If you think it sounds luck-driven, you’d be right, to an extent. Early turns have players blindly and slowly moving up to the point where they can start cutting loose with their powers, supporting their fellow defenders, and working out an overall strategy for the round. New players or groups will almost certainly feel that something is lacking for the first round or two--until it clicks. But if and when it clicks, it’s a rush. The game transforms from a group of people quietly playing blackjack at the same table to a band of samurai brothers frantically looking around the table, each one of them certain that there is some way to activate their ability, to stop the last farm from burning, to save a fellow samurai from certain death.
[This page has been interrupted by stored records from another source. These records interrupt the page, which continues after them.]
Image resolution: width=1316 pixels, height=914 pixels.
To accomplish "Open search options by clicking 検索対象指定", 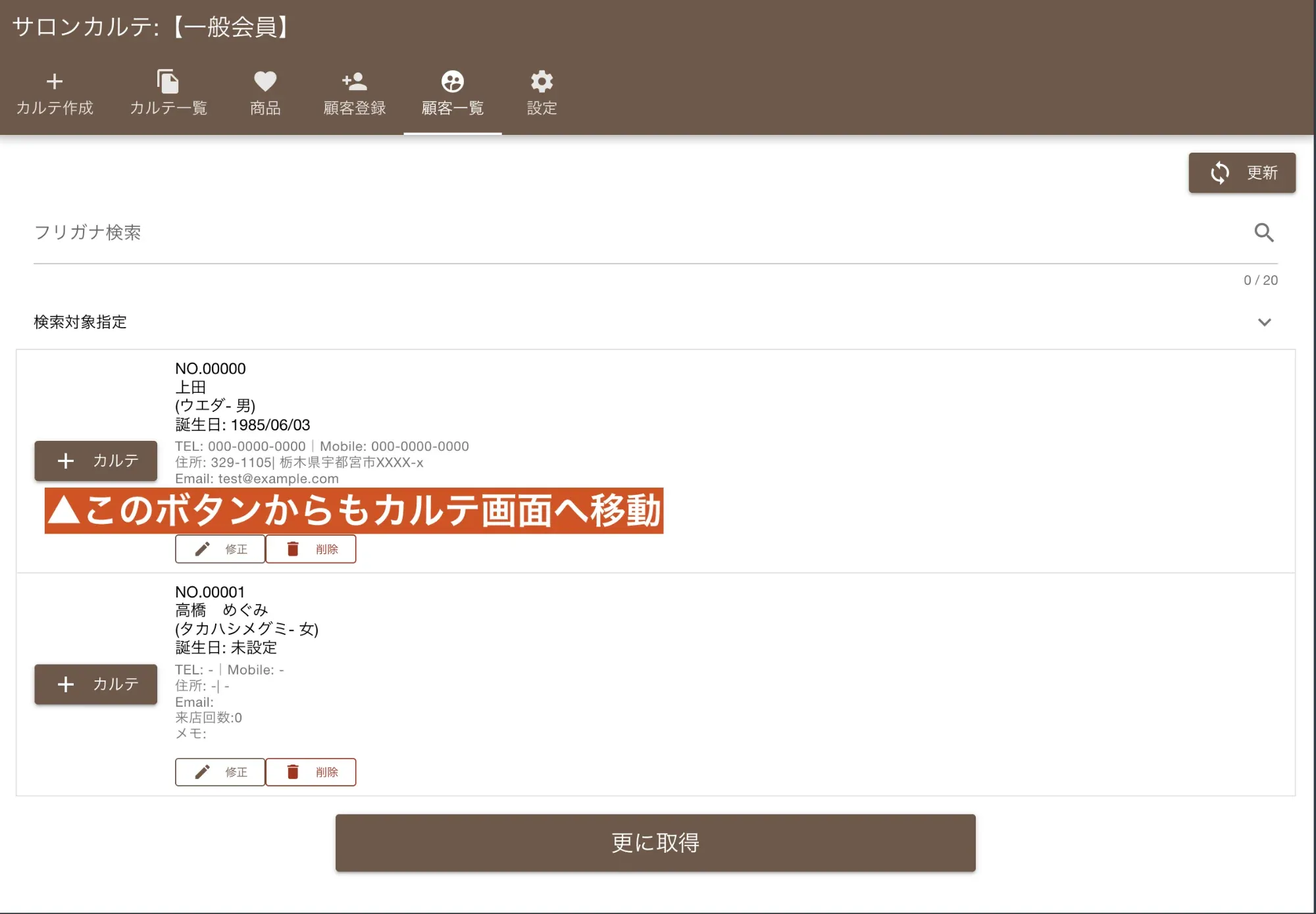I will tap(79, 322).
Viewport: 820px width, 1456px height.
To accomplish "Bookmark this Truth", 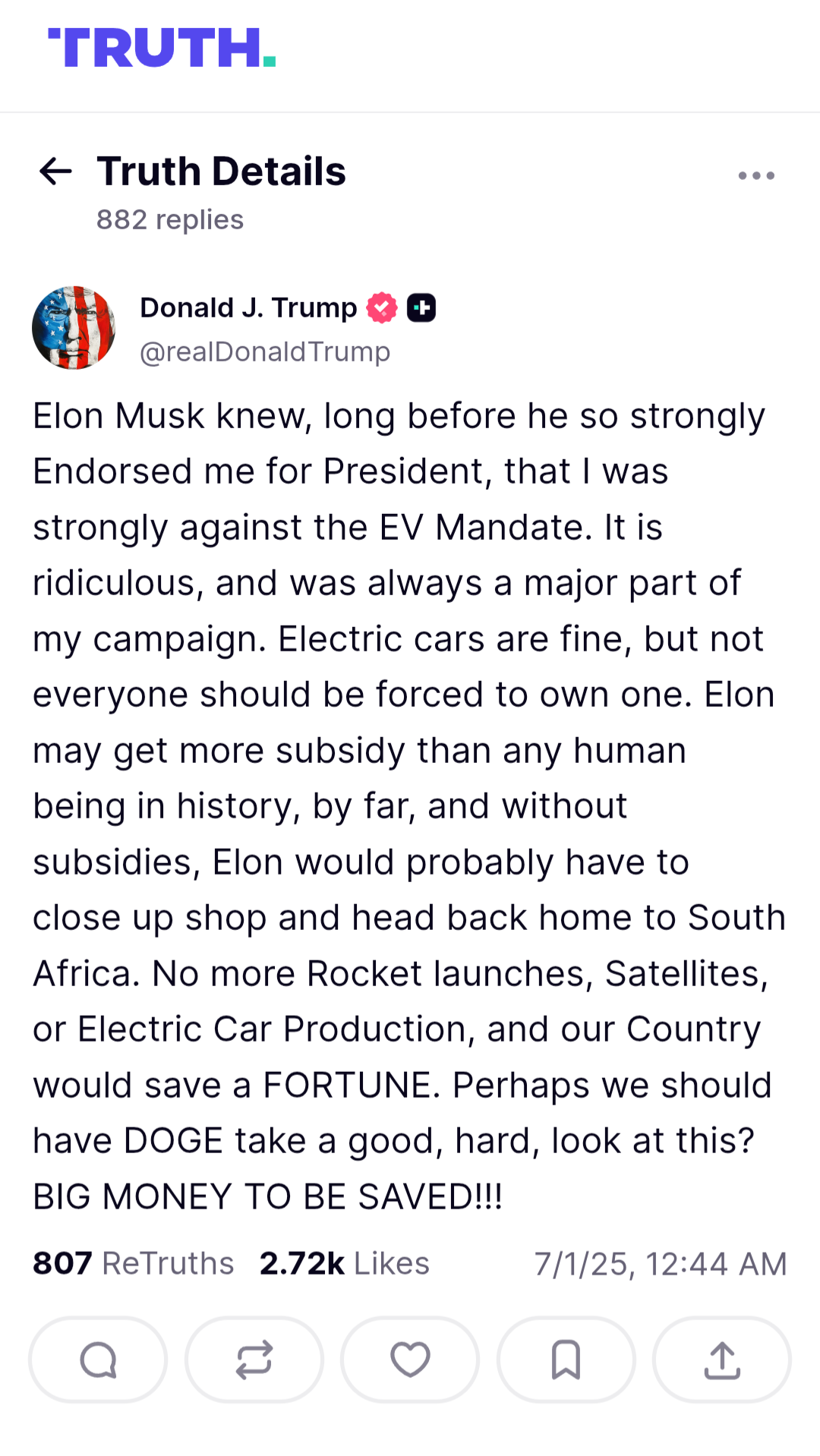I will 566,1360.
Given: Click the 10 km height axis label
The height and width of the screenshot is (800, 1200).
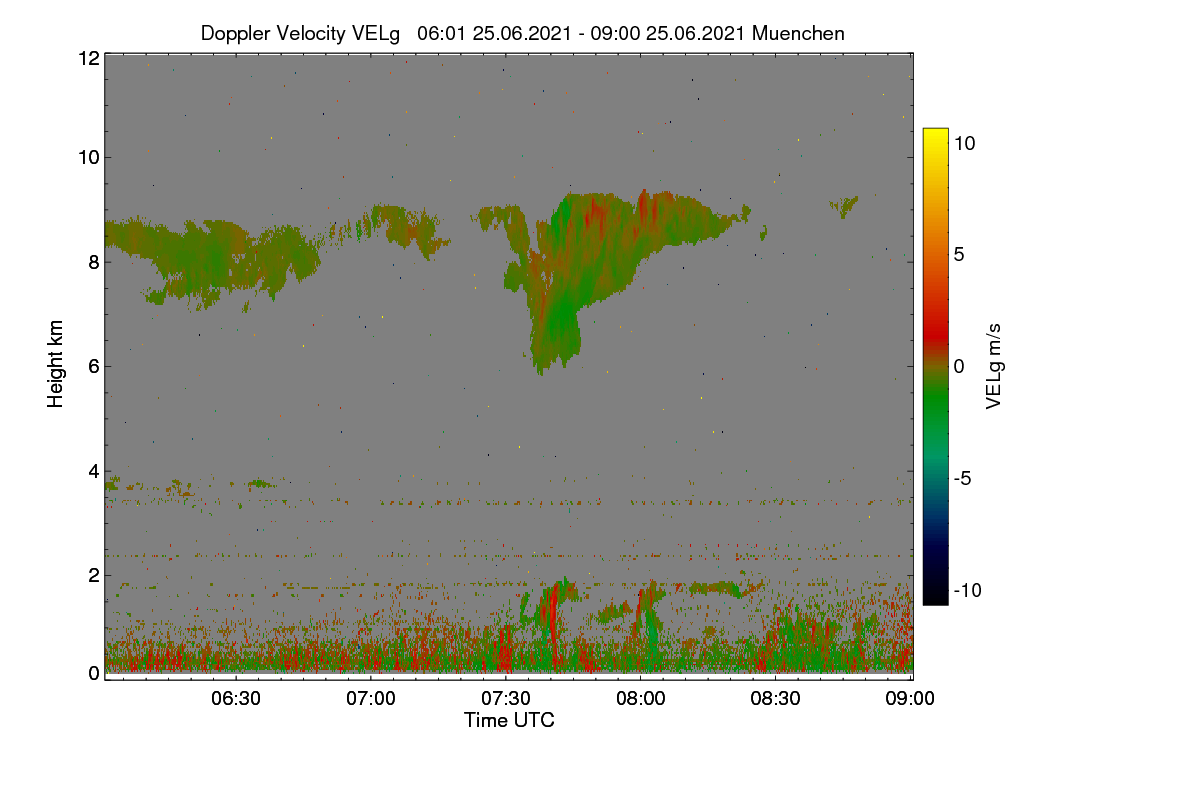Looking at the screenshot, I should click(x=88, y=157).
And while all players will lose if a fellow warrior is downed, there is some benefit to taking wounds in moderation: each samurai has a powerful final form. After a second strike, a samurai’s board will flip to its anthropomorphic animal side, which offers benefits like fighting more raiders at once and a stronger ability. These enhanced abilites come in handy since each round sees stronger enemies coming your way. All of this lends the game a nice sense of progression, where a scene of a few scattered raiders battling here and there evolves into chaos, as a giant badger teams up with an angry man-boar to take down a fierce raiding lieutenant, or a lone samurai challenges the boss only to fail, causing a farm to burn.
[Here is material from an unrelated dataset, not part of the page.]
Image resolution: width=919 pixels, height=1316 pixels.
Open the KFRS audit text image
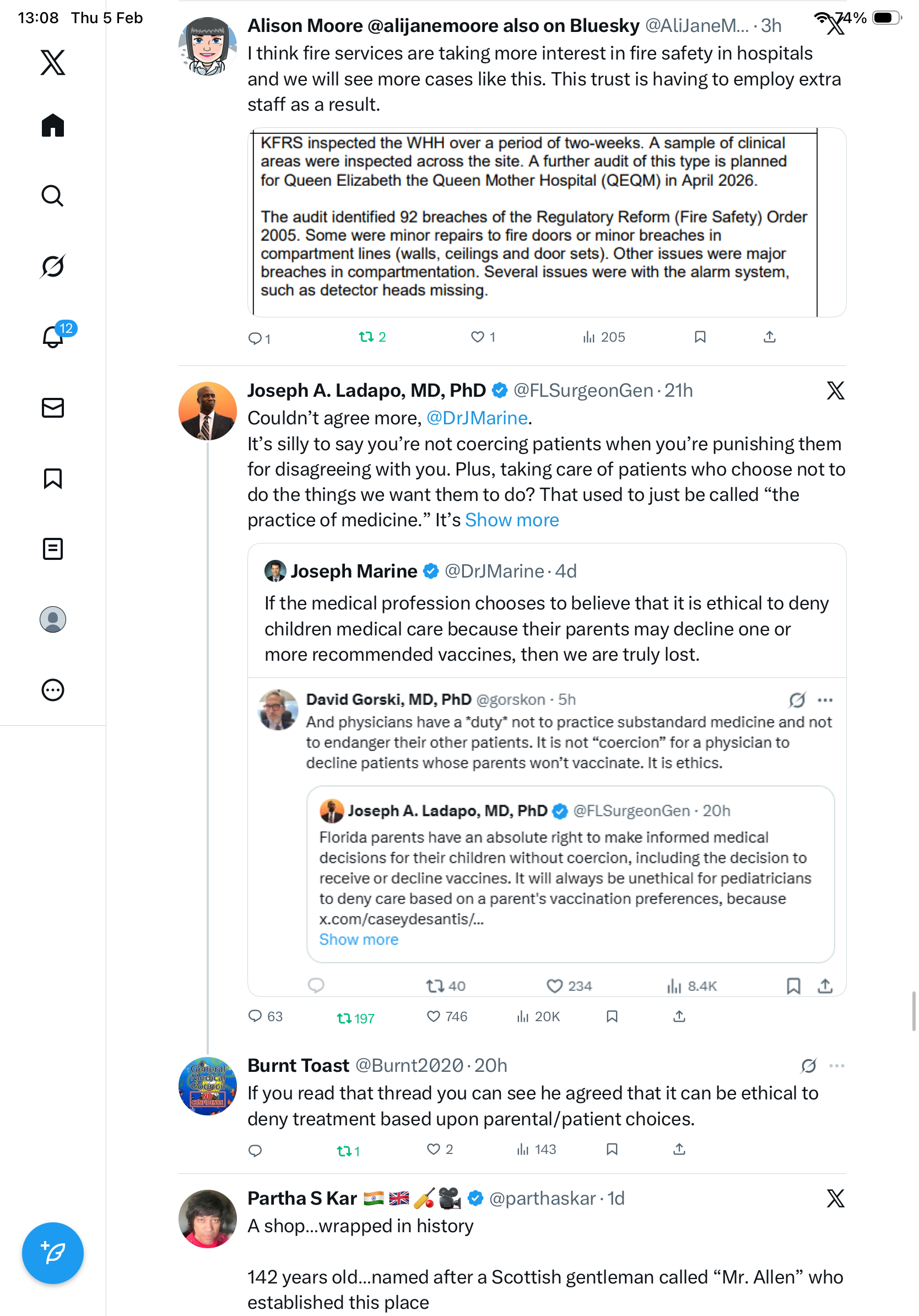point(546,223)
The desperate battle against the invading forces really shines due to the game’s fantastic visual design. Smooth, curved lines on all the cards and player boards recall flowing robes, samurai swords, and graceful martial arts work. And it’s all extremely functional, with icons placed in just the right spots to line up, stack, and overlap perfectly when needed. The publisher also deserves our heartfelt thanks for not overselling the game in a giant box ten times the size of the component, as is so common. It’s just a very nice production, even at a relatively cheap MSRP.
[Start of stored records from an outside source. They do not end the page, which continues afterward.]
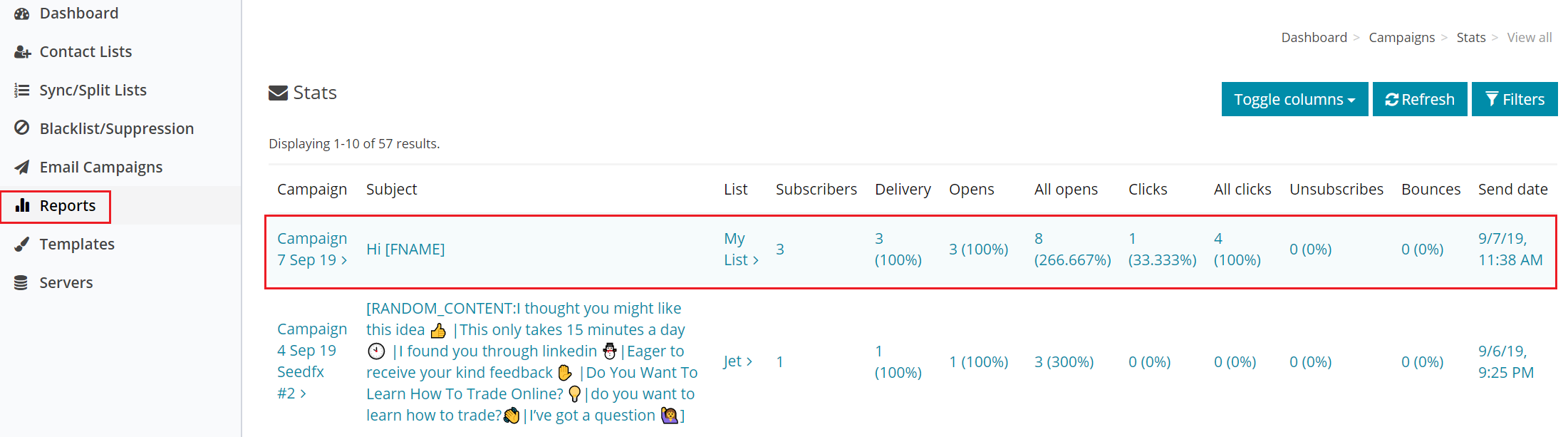Image resolution: width=1568 pixels, height=437 pixels.
Task: Open the Filters panel
Action: (1515, 99)
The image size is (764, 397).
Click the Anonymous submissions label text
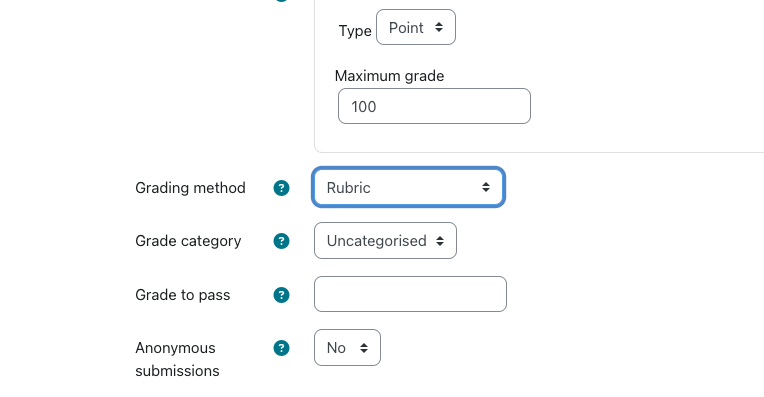[x=177, y=359]
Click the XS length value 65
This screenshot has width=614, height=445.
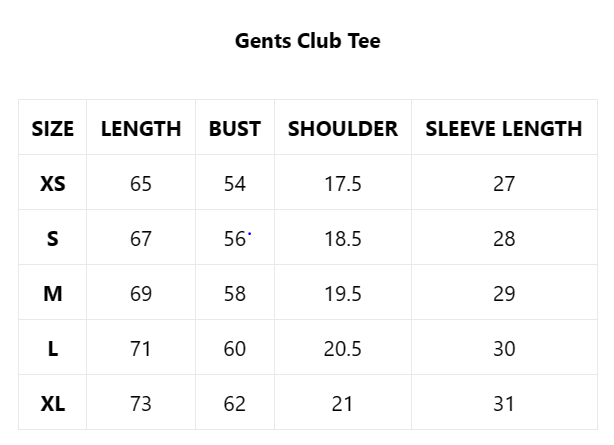pos(141,184)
It’s not all perfect, of course. I wouldn’t recommend the game for lower player counts, or just for solo play. It works in a sense, but the real heart of the game is when you and six other people take on the roles of seven powerful samurai, determined to save this precarious farming town together. While the game is easy enough to play and learn, the balancing of various loss conditions, large set of icons, and somewhat unique core mechanisms can throw new gamers for a loop. And gamers may write the game off after just a play or two, especially if the group did not figure out the way supporting, fighting, and defending interact with one another.

If you find yourself going through the motions--just taking a penalty, drawing a card, and passing the player token silently--you’re missing the game. But if you’re willing to give the game at least a few plays to reveal its subtleties, it’s a fantastic thing to experience. Even in an age when there’s a co-op game around every corner, Samurai Spirit earns its seat at the table as a light, quick challenge that’s not just another Pandemic clone.